Users, Groups, and Access Policy for Linux

Summary of policy

  1. User accounts for humans must be domain accounts.
  2. Groups must be domain groups.
  3. Service accounts must be local accounts and have a unique uid within the entire environment.
  4. Passwordless login is allowed within guidelines.
  5. The name of a user or group must not have any spaces.
  6. Access to servers is granted to only groups, not individual users.
  7. Service accounts may be granted direct ssh access within guidelines.

Annotated policy

  1. User accounts for humans must be domain accounts.
  2. Groups must be domain groups.
    1. Centralized user and group administration is a corporate standard and is necessary for our scale of operations.
    2. The domain to use, unless under special circumstances, is Active Directory domain PROD1.
  3. Service accounts must be local accounts.
    1. Service accounts are used by applications and processes that should run independently of any individual users, and should not depend on domain resolution.
    2. UIDs for local accounts must be unique within the entire environment. For example, the service account “abcapp” is UID 9950 and no other local account can use that UID anywhere. These UIDs are managed by the Linux Engineering team in file control5:/etc/ansible/uid_gid.
  4. Passwordless login is allowed within guidelines.
    1. Kerberos (GSSAPI) authentication between hosts joined to the same domain is enabled by our server configuration standard.
    2. Ssh key authentication for users and service accounts is allowed and users may manage their own keys.
  5. The name of a user or group must not have any spaces.
    1. While spaces can technically be used, the complexity of supporting spaces in user and group names reduces the effectiveness of automation.
  6. Access to servers is granted to only groups, not individual users.
    1. To comply with RBAC guidelines, access must be provided to only groups, even if this means adding a group in the same domain as a single user to provide access to that user.

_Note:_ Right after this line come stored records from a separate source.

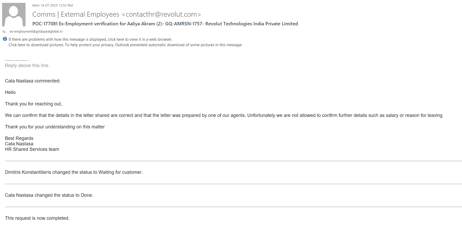
Task: Click the contacthr@revolut.com sender address
Action: point(161,14)
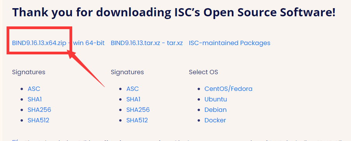The image size is (351, 141).
Task: Select the CentOS/Fedora packages option
Action: pyautogui.click(x=228, y=89)
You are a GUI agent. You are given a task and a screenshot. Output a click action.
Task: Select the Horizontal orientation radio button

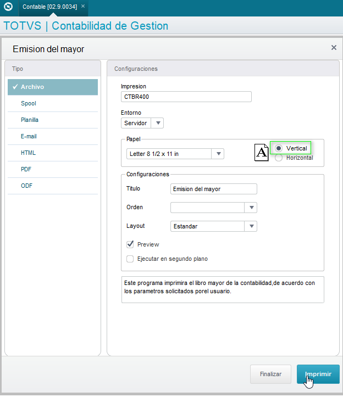click(x=279, y=158)
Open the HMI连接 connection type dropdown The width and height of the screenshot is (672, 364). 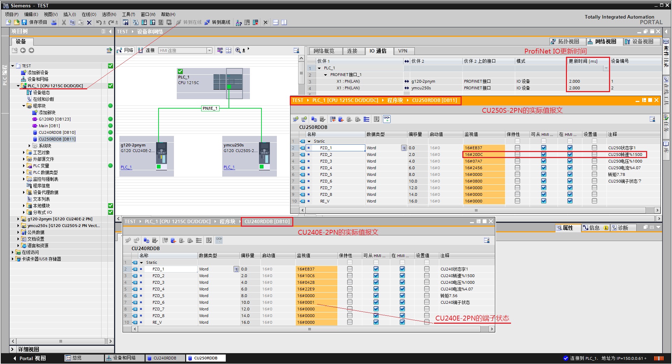[209, 50]
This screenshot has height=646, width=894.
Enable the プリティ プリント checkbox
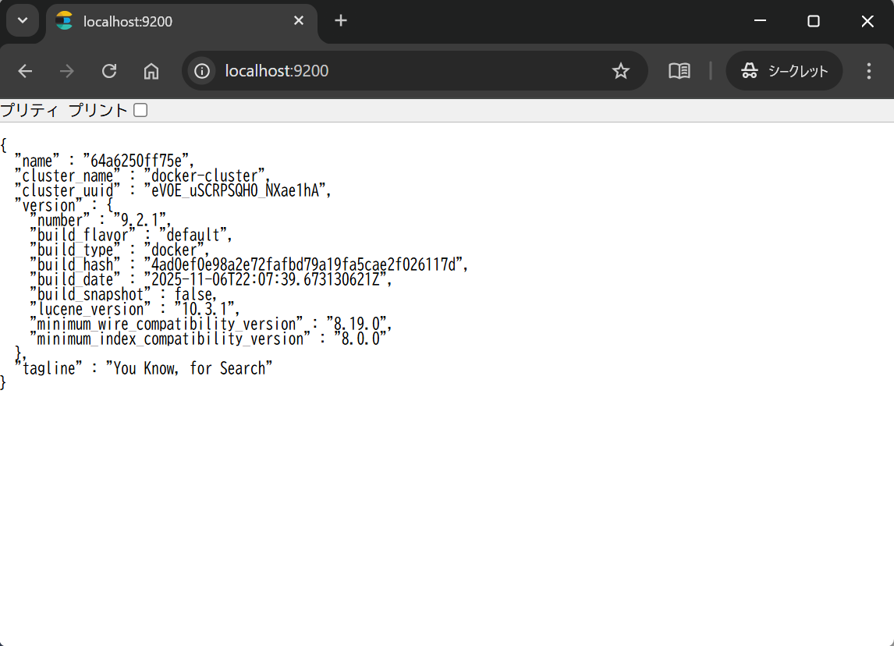[x=140, y=111]
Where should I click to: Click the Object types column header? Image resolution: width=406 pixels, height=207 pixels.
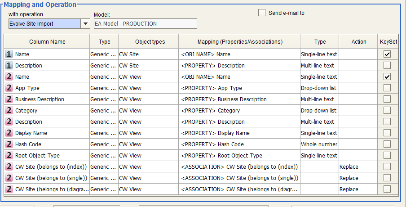click(148, 42)
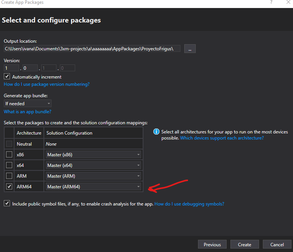The image size is (293, 252).
Task: Expand the Master (x86) configuration dropdown
Action: point(93,154)
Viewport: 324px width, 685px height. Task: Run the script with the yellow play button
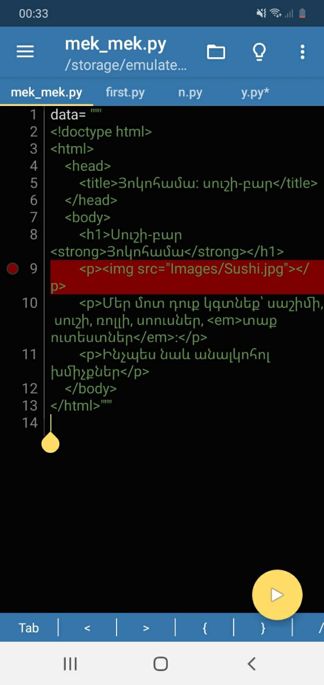pyautogui.click(x=277, y=595)
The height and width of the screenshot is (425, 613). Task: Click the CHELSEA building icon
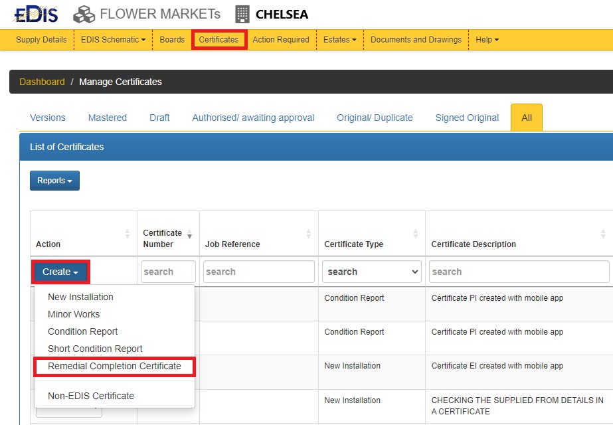point(242,14)
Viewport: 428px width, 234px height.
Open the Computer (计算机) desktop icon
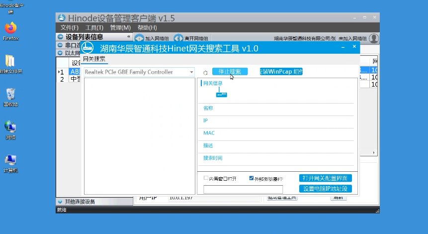10,161
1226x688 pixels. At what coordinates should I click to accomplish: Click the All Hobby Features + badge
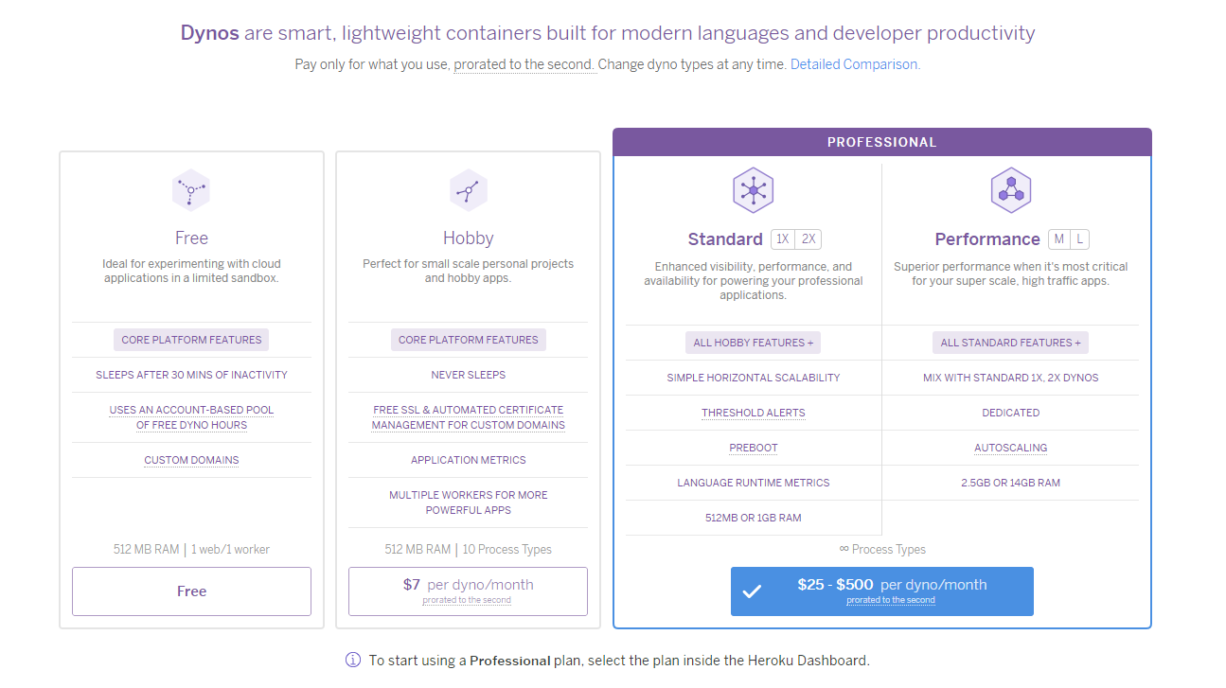click(x=754, y=343)
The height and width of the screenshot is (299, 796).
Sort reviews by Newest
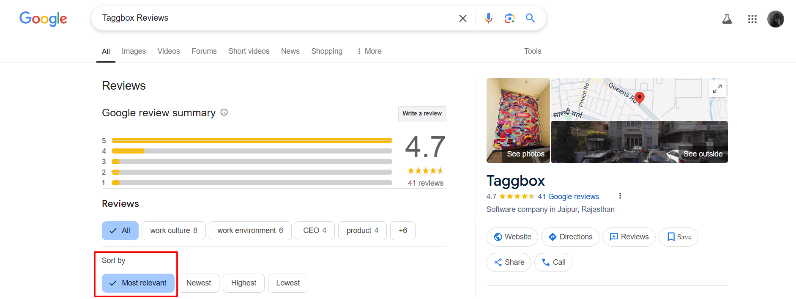coord(198,283)
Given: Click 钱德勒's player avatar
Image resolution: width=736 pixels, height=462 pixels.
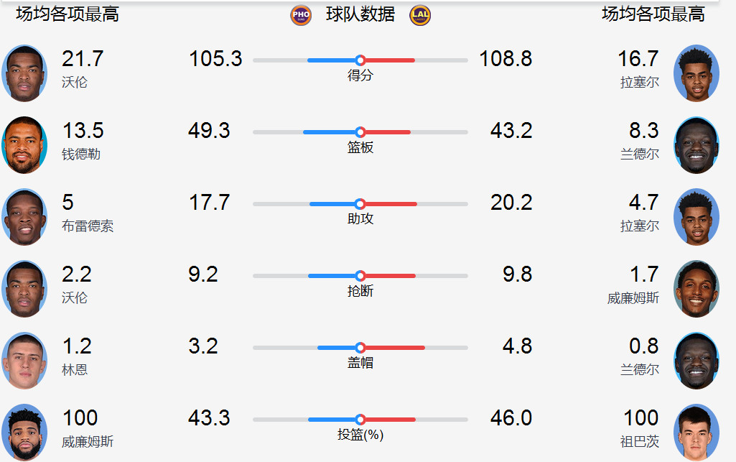Looking at the screenshot, I should [x=24, y=144].
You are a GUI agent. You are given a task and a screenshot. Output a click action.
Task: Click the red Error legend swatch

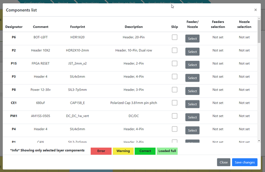(x=101, y=151)
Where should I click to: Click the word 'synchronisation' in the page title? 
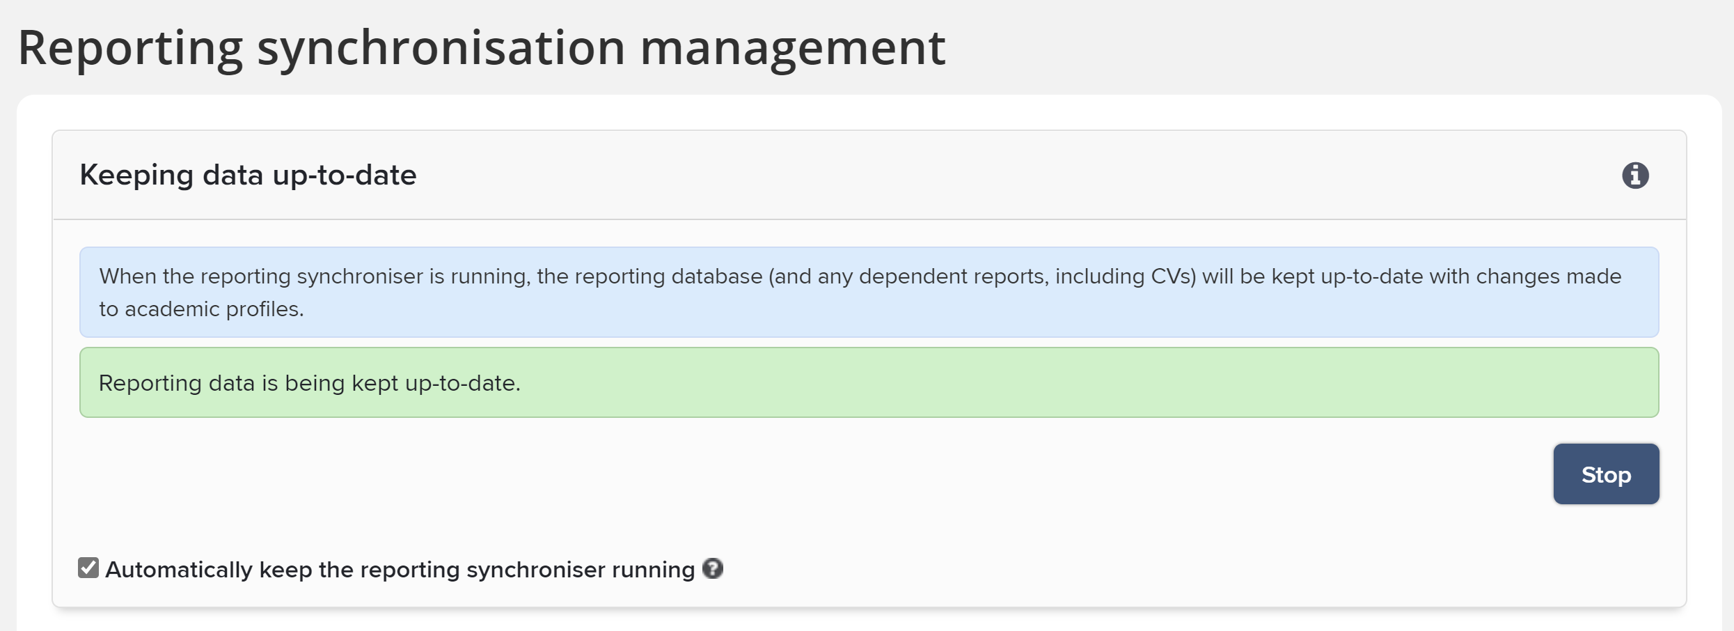441,47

A recommended group name is username_ssh, e.g., mysql_ssh.
  7. Service accounts may be granted direct ssh access within guidelines.
    1. Most access to service accounts is through sudo su $SERVICEACCOUNT.
    2. Applications and processes with a valid business justification for direct ssh access will be granted direct access after approval . Abuse of a service account direct ssh access includes a human logging in to a service account over direct ssh to an interactive shell. Any such abuse may cause the service account direct ssh access to be revoked.